Sono tutte liriche variegate, ma con un filo conduttore ben preciso. Si parla di un’amore che si declina in maniera sempre diversa mano mano che leggiamo. Sono liriche che hanno un variegatissimo e originalissimo lessico d’amore, non mancano infatti metafore meravigliose, colte dalla natura, dalle piante ai fiori, fino a salire in alto, verso gli astri.

“Chinati, stella del cielo, Venere, astro dell’amore,
guarda il cuore che tormenti e il giovane che affliggi,
quel giovane che l’amore tuo ha fatto inaridire”

La malattia d’amore e i suoi sintomi

Dolore, passione e struggimento caratterizzano spesso questi versi.
In alcuni di questi il dolore è tale che nemmeno chiedere pietà all’amante può salvare dalla morte.
Ed ecco le invocazioni, che siano a Venere o agli astri, si chiede pietà per questo amore che fortifica ma distrugge nello stesso momento, non a caso il fuoco è una delle metafore più usate in amore. Quale elemento più della viva fiamma rappresenta questa dicotomia? Quale elemento più adatto a rappresentare l’amore e la passione che bruciano ma allo stesso tempo feriscono lasciando cicatrici e ustioni?

Struggenti i dialoghi con amore e gli appelli alla fanciulla amata, topoi letterari della lingua d’amore, ma che non smettono mai di incantare.

“possa tu vedere il cuore che punisci, l’anima che tormenti,
possa tu vedere gli occhi che si affliggono, gentildonna, per te!
Ascolta, // mia padrona e signora, il mio cuore ardente d’amore”

Versi che ci incantano come la bellezza dell’amata incanta il poeta.
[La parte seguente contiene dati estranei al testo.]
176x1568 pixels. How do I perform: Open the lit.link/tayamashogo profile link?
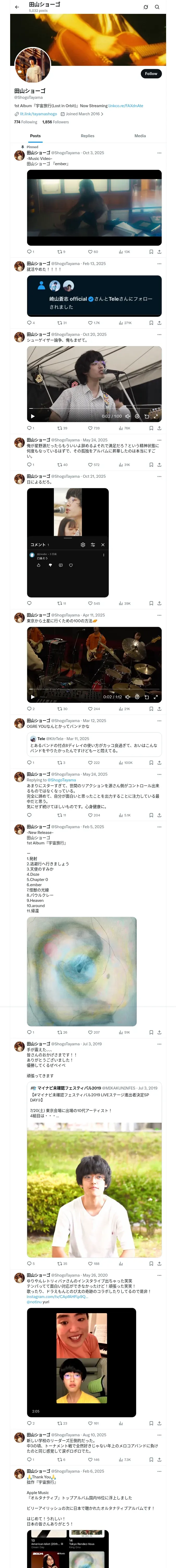point(38,114)
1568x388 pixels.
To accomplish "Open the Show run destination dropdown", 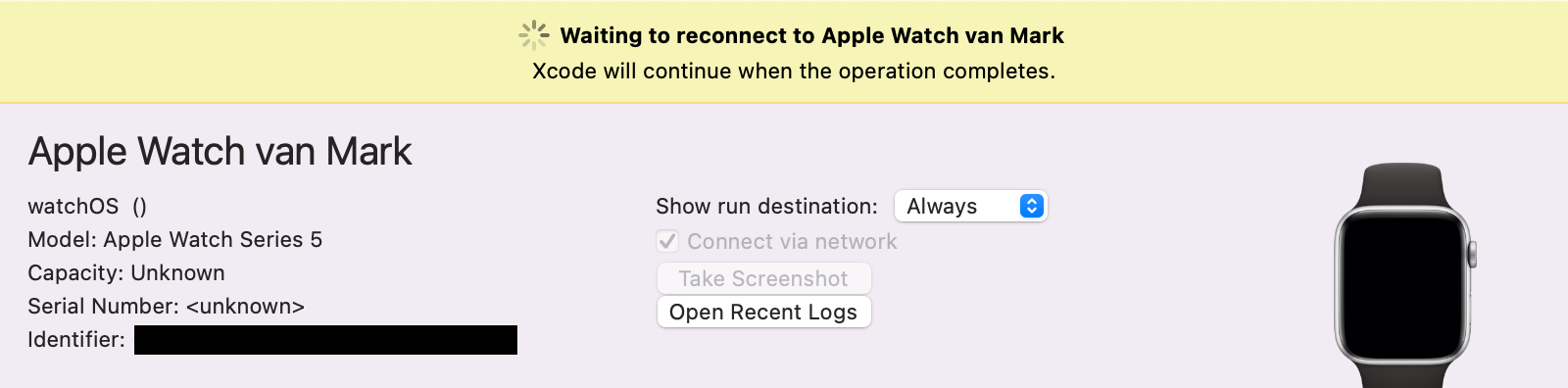I will coord(970,206).
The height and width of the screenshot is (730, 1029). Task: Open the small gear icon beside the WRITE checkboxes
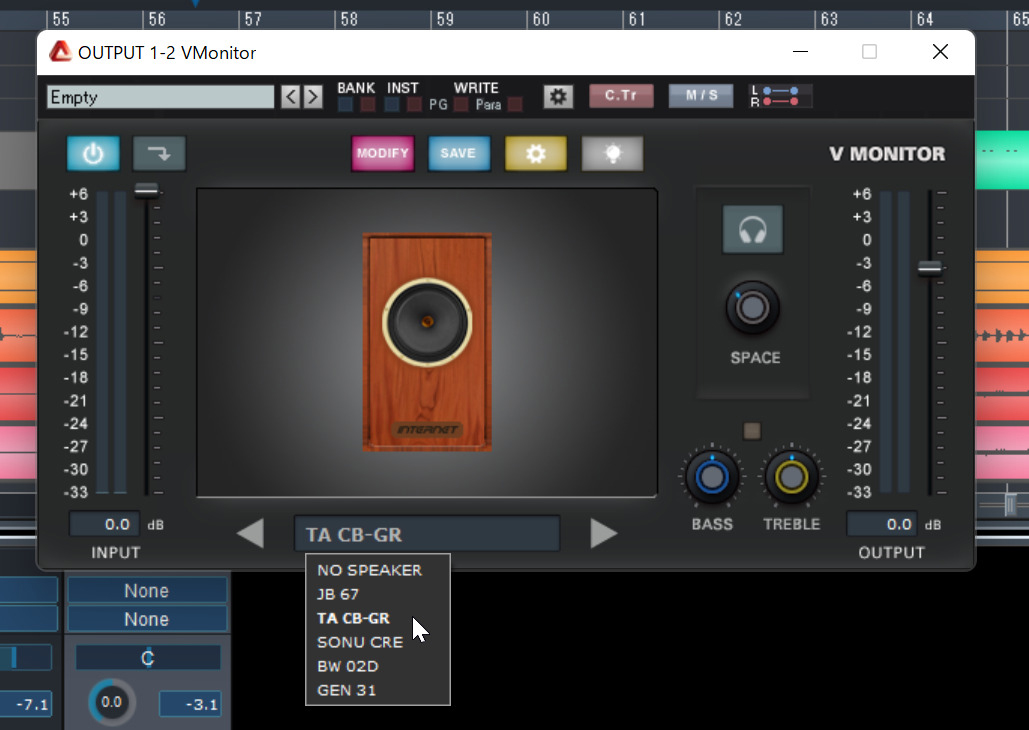click(x=558, y=96)
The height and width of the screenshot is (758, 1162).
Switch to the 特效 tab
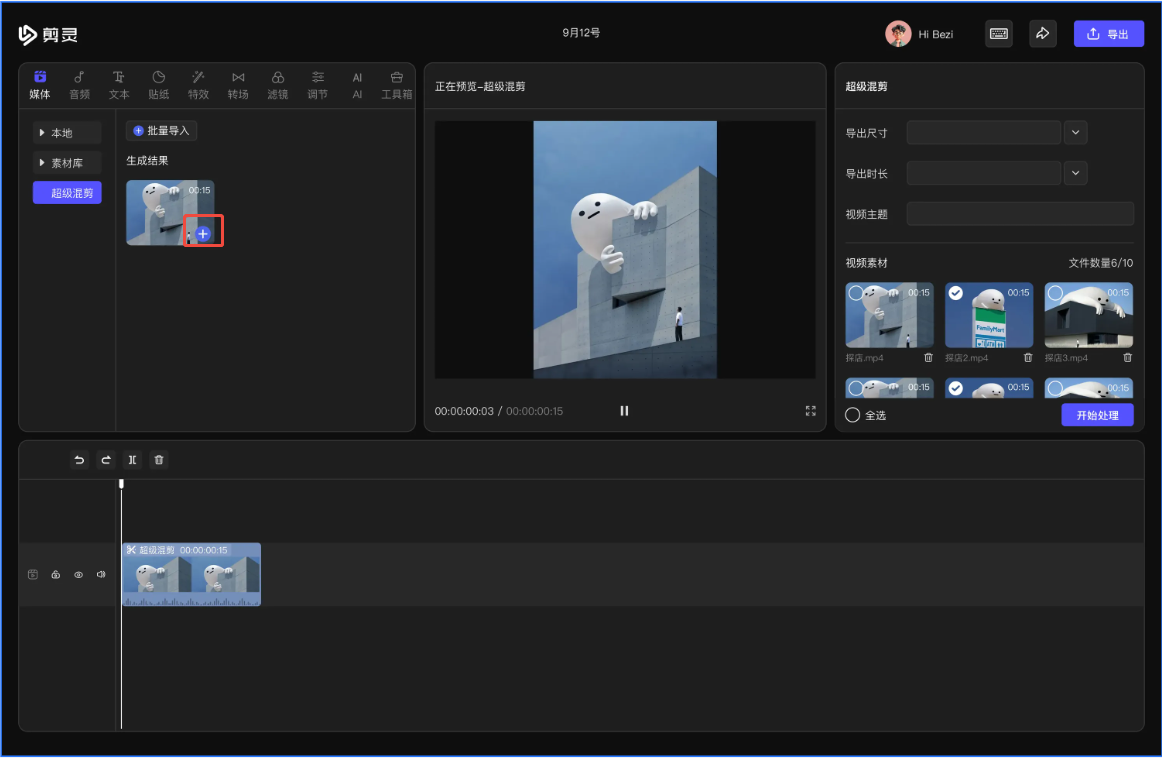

Soffriamo come il poeta soffre per un desiderio non ricambiato e amiamo anche come ama il poeta.

Una bellezza lontana

Quanta meraviglia leggere versi di uomini così lontani da noi e sentire le loro parole così vicine, ma forse ancor di più avere la consapevolezza che ciò che leggiamo viene da un tempo e uno spazio lontano, giunto fino a noi, nonostante le intemperie.

Consigliato a chi vuole innamorarsi ancora una volta, senza rinunciare a uno sguardo al passato.